## Selected passage
***
Letter to Editor (Feb 2011)
Second Chance for AROB
This is in response to Brett Walderbach’s Feb 8, 2011 letter “Second Chances OK, but there is a limit.” Mr.Walderbach attempts to outline Adam Robinson’s “multiple chances to prove his commitment to his coach and his teammates, and summarizes that he didn’t value those chances”. Mr. Walderbach presents his opinion as though he had inside information and was privy to the sequence of events that unfolded during the 2010 football season. I did not see Mr. Walderbach along that journey. What was taking place behind the Game Day scenes that would lead to suspension for academic indigestion and then again for the Insight Bowl.?
The average college football player will sustain a breathtaking 950 to 1,110 sub concussive blows per season – hits that are enough to do cumulative damage to brain tissue, but not enough to cause immediate symptoms. This is what is called a “dose response”, or in other words after a certain number of hits, the damage starts to show.
Studies have been conducted to determine the force of the hit by placing accelerometers in the helmets of player’s. The unit of measure used was the “g-force”. The liftoff of the Saturn V moon rocket exposed its crew to a maximum of four g’s. A roller coaster can exceed 6 g’s. College football players collide with each other with an impact of nearly 23 g’s – which is the average hit.
It’s not necessary to be hit in the head to have concussive damage. When the head snaps back and forth, the brain sloshes with it – hitting the skull. Part of the dilemma is that a player whose brain has been jolted on a sub concussive level is more likely to stay on the field and return there week after week. When the brain is shaken too hard, nerve fibers are torn and a protein called tau is released. The brain does try to clean up the mess and if given enough time it could. If there is no recuperation time and the hits keep coming, the protein accumulates and becomes like a sludge in the brain. The damage is impossible to see without a postmortem exam.
40% of players who experience a concussion are back on the field before their brains have fully healed. Sometimes two mild injuries can do more damage than one severe one. Players who return to the field before they have fully recovered may even suffer what is known as Second Impact Syndrome (SIS). In this case, another blow to the head leads to fatal brain bleed.
Individuals who suffer head trauma will be fine if they don’t do anything. But the moment they try to do something like read a book they will get a headache. Functioning neuro-imaging experiments show that more of the brain is used to accomplish easy tasks in the days after a concussion. Like an ankle sprain, the best cure is rest. Mental exertion – like the daily grind- can prolong the symptoms of a concussion.
***
## Records supplied

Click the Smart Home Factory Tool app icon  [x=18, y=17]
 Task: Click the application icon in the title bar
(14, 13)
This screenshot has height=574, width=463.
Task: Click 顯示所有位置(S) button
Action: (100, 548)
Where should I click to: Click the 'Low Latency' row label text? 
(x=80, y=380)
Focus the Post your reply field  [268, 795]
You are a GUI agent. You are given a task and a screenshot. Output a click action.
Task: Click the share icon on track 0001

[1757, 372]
***
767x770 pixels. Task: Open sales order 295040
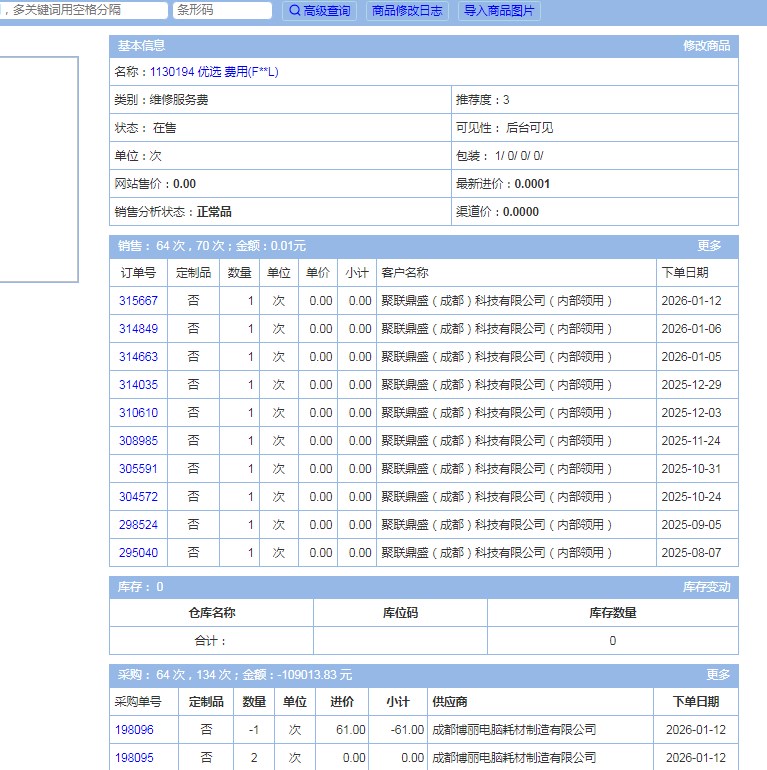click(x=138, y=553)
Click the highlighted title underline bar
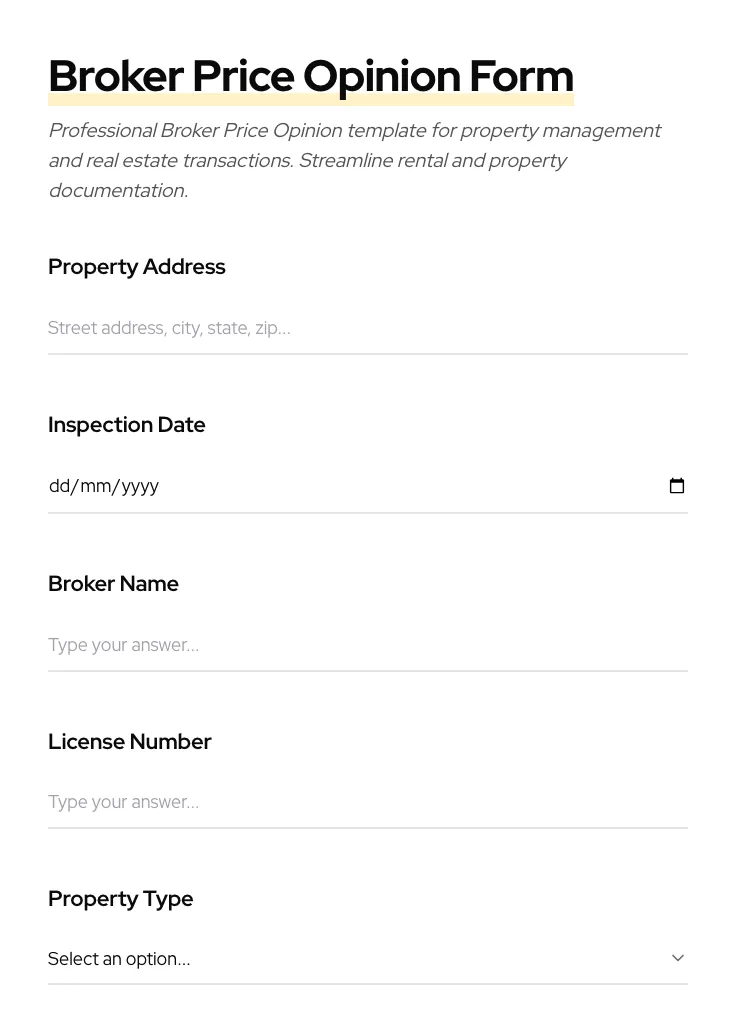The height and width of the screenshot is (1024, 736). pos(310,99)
***
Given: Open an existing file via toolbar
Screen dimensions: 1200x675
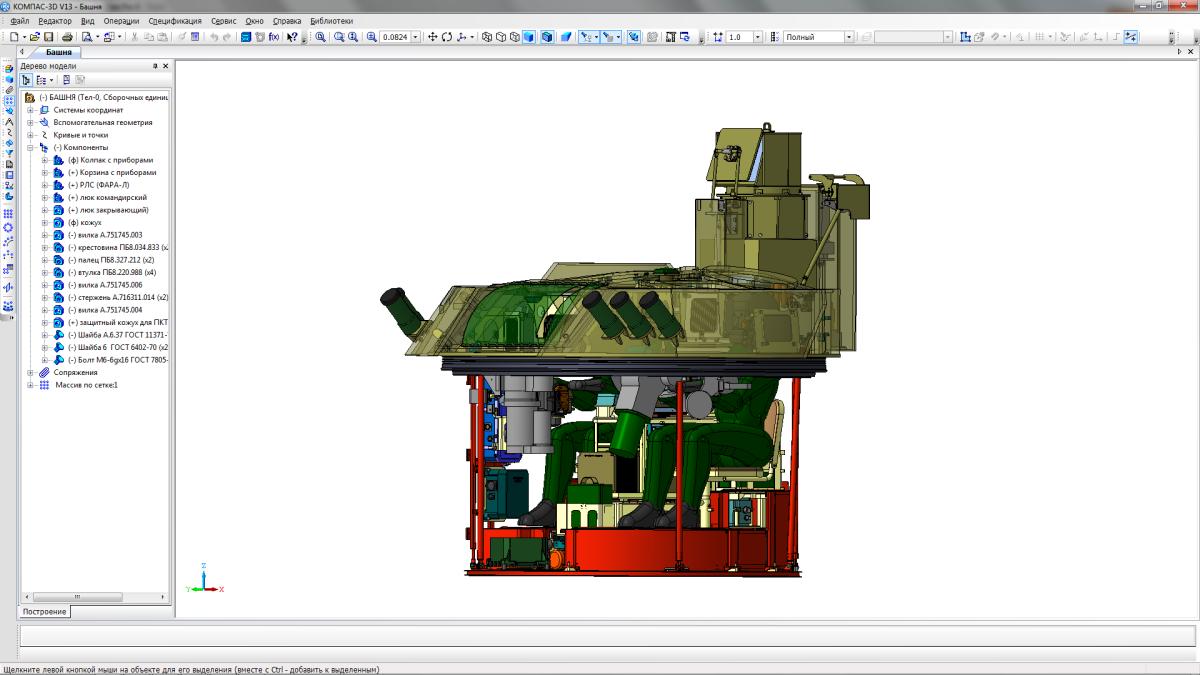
***
## Problems to work on
a) Translate this sentence from the letter about football concussions into Spanish: "It's not necessary to be hit in the head to have concussive damage."
b) Transcribe everything in the letter about football concussions from "Second Chance for" down to "the Insight Bowl.?".
c) Pick up the letter about football concussions after its last sentence and keep writing.
The lines above are separate from the letter about football concussions.

## Answers for the tasks
a) No es necesario recibir un golpe en la cabeza para sufrir daño por conmoción cerebral.

b)
Second Chance for AROB
This is in response to Brett Walderbach’s Feb 8, 2011 letter “Second Chances OK, but there is a limit.” Mr.Walderbach attempts to outline Adam Robinson’s “multiple chances to prove his commitment to his coach and his teammates, and summarizes that he didn’t value those chances”. Mr. Walderbach presents his opinion as though he had inside information and was privy to the sequence of events that unfolded during the 2010 football season. I did not see Mr. Walderbach along that journey. What was taking place behind the Game Day scenes that would lead to suspension for academic indigestion and then again for the Insight Bowl.?

c)
A concussion is the invisible injury that affects the memory and neurological function of the brain. The brain is more than a joint or a limb. It is the seat of the self. The cognitive functioning is the sum of all thinking, planning, and problem solving within the brain. Brain injury has the potential to alter cognitive skills such that these “automatic” processes no longer work as efficiently as they once did.
Adam was awesome on the field as he spun, juked and struggled for a second and third effort, dragging defenders with him – doing what he loves most. As the accumulation of the hits and the concussions took control of his body and mind, effecting his academics, his problem solving skills, his performance on the field, his ability to cope with the demands on his time, and his health – he began to flounder. The second chance that Adam really needed was guidance and direction. He was told he was fine – his brain was healed - but he wasn’t. He didn’t understand what was going on – why some symptoms continued when he should have been back to a pre-concussed state.
The first thing we need to do is become smarter about the damage from the cumulative hits and the concussions. Understanding the danger also means learning to recognize the post-injury symptoms. Had there been a collective effort in several different areas to monitor him medically, academically, and psychologically, they would have been able to determine that Adam needed help not because he didn’t value his team - not because he didn’t value his chances - but because he was suffering mentally.